The head of the Navy is scouring the ledgers for $40 billion in savings to boost the fleet size, giving the service just six weeks to identify the cuts.
Modly’s “Stem-To-Stern” review comes ahead of a much-anticipated blueprint for modernizing the Navy’s fleet as it swings around to face Russia and, more significantly, China.
Modly said that for the next several years the Navy expects a flatline budget.
The $40 billion in savings are needed, he said, to make the Navy bigger, to improve its readiness and “lethality,” and to recapitalize the submarine ballistic nuclear force.
That requirement for replacing—but not modernizing—the aging nuclear force “will consume a significant portion of our shipbuilding budget in coming years and squeeze out funds we need to build a larger fleet,” wrote Modly.
But although the ships will be bigger in number, according to previous remarks made by Modly, they will be smaller in size.
Those goals will be spelled out in the Navy Force Structure Assessment, currently working its way through the corridors of the Pentagon.
Modly hinted at the contents of that (delayed) 2019 assessment in his memo, saying it would call for “increased ship numbers, technological capabilities, and varying new types of supporting vessels,” to be constructed in a 10-year timeframe.
Beating the Army at Night Court
“The bottom line is that we need to find at least $40 billion in real line-of-accounting savings to fund the development, construction, and sustainment of this new fleet over the next five years, and to set the department up for continuing this trajectory in the five years that follow,” he wrote.Modly noted that the Army found $13 billion in savings in its infamous “Night Court” sessions.
Summoning up the spirit of inter-force rivalry, Modly said the Navy’s goal is to “beat Army.”
But whereas the Army took two years to find their cut, the Navy has just six weeks.
“If the Navy was unable to find that kind of savings during the year-long budget build, I don’t see how they will do it in six weeks,” Cancian said. “Night Court took many months and it mostly shifted money around in modernization programs, from lower priority to higher priority.”
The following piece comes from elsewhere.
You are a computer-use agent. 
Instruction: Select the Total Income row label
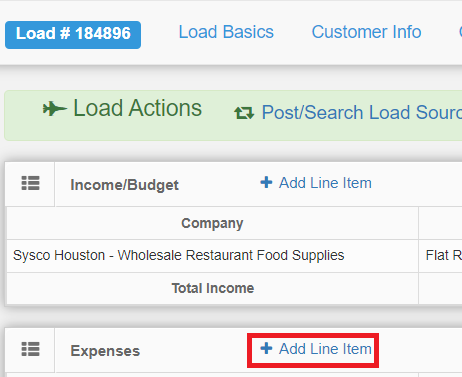213,288
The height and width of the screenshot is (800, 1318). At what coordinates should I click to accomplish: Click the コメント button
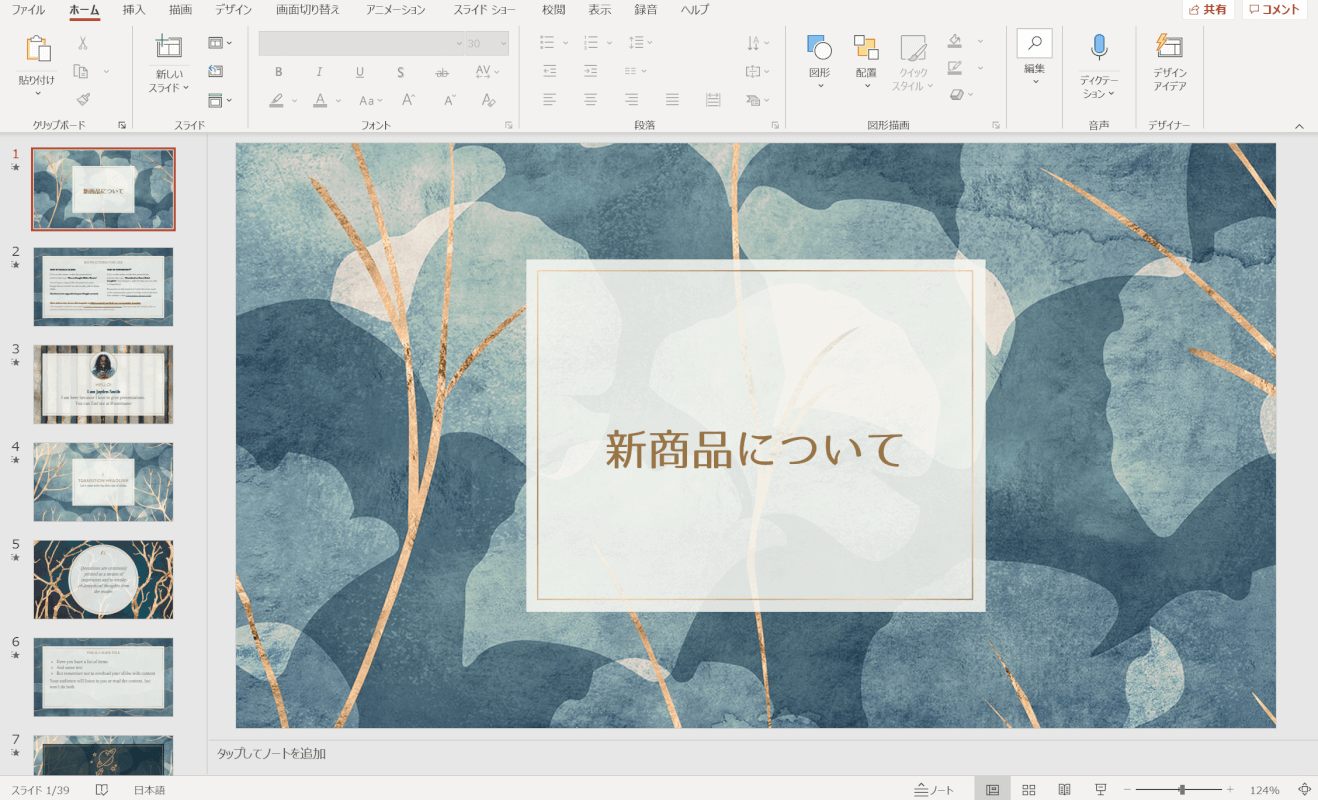pyautogui.click(x=1275, y=10)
Modly wrote that the review would “identify low priority, redundant, or legacy capabilities, programs, processes, or headquarters functions that can be realigned, eliminated, or reduced.”
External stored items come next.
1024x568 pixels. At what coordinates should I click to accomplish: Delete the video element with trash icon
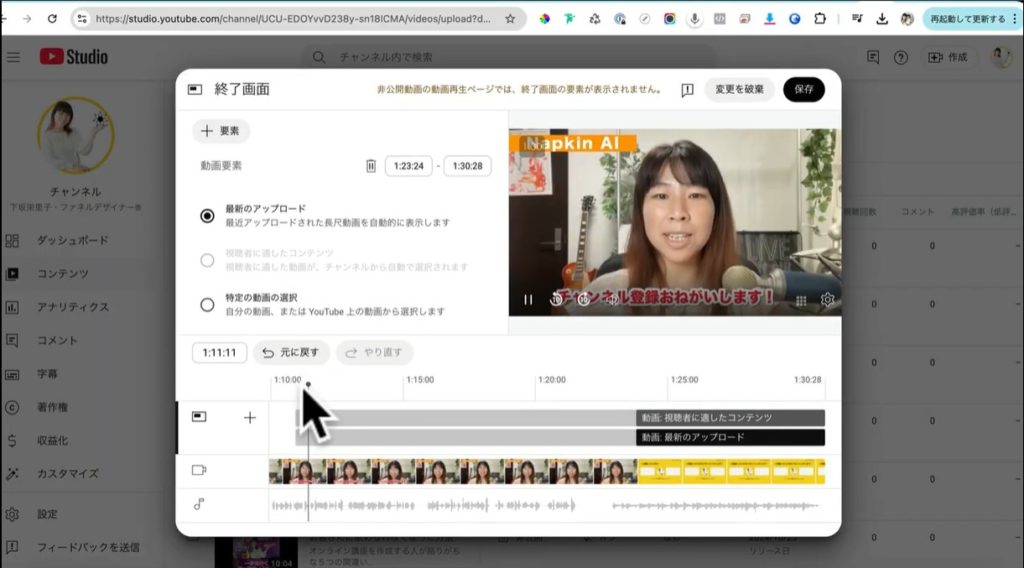pyautogui.click(x=371, y=166)
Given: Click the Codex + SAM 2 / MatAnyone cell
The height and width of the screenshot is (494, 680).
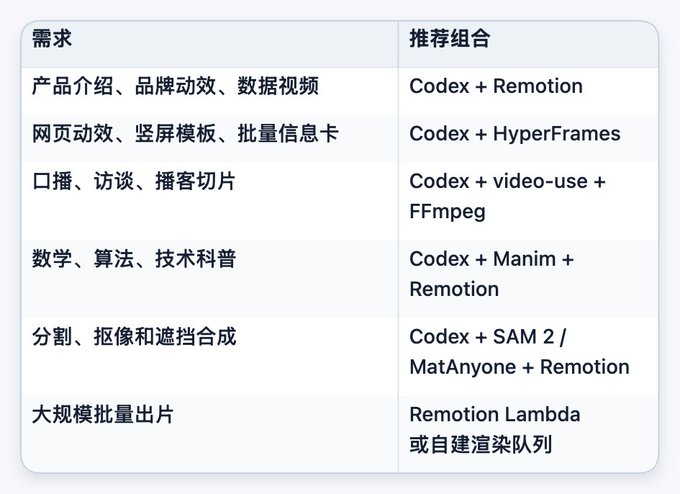Looking at the screenshot, I should (528, 357).
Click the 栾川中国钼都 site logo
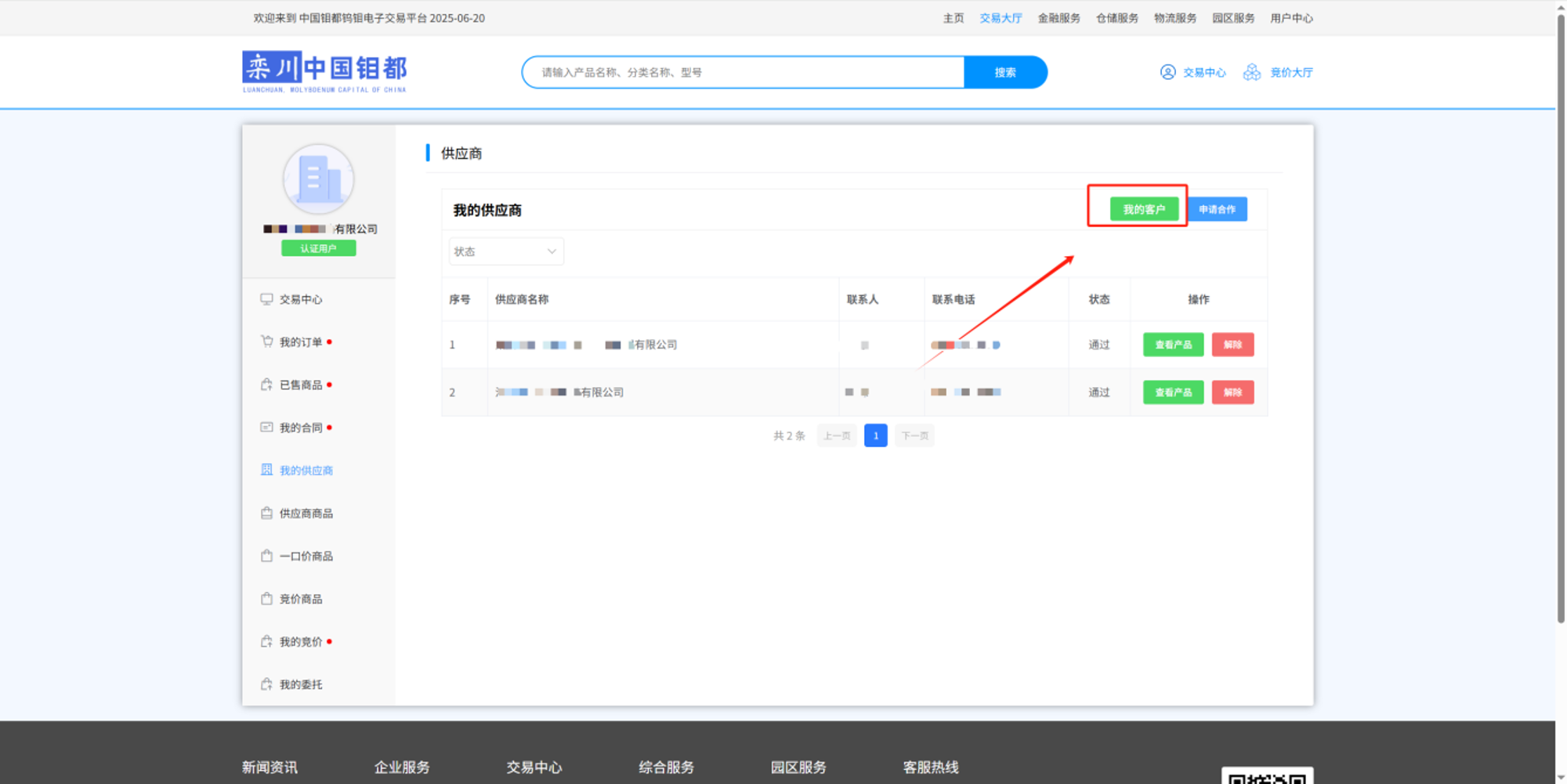Viewport: 1567px width, 784px height. coord(324,71)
The military’s pivot to tackle renewed “great power competition” requires rethinking both strategy and equipment simultaneously.
Some analysts suggested that big-ticket, high-tech items no longer pack the strategic punch they once had because adversaries have long-since factored them into their strategies.
China has geared much of its firepower, tactics, and technology toward nullifying the once indomitable U.S. air carriers—essentially floating airfields—and larger ships.
Distributed operations would shift Naval firepower and sensors across numerous ships, some unmanned, to avoid the larger ships becoming an Achilles heel.
The Navy is currently locked into a 355-ship goal by law.
For those who assess the Navy’s prowess by counting ships, the distributed operations strategy complicates things further by throwing a number of unmanned vessels into the mix. Congress has indicated that it will not include these in its current way of counting, Modly has said in the past.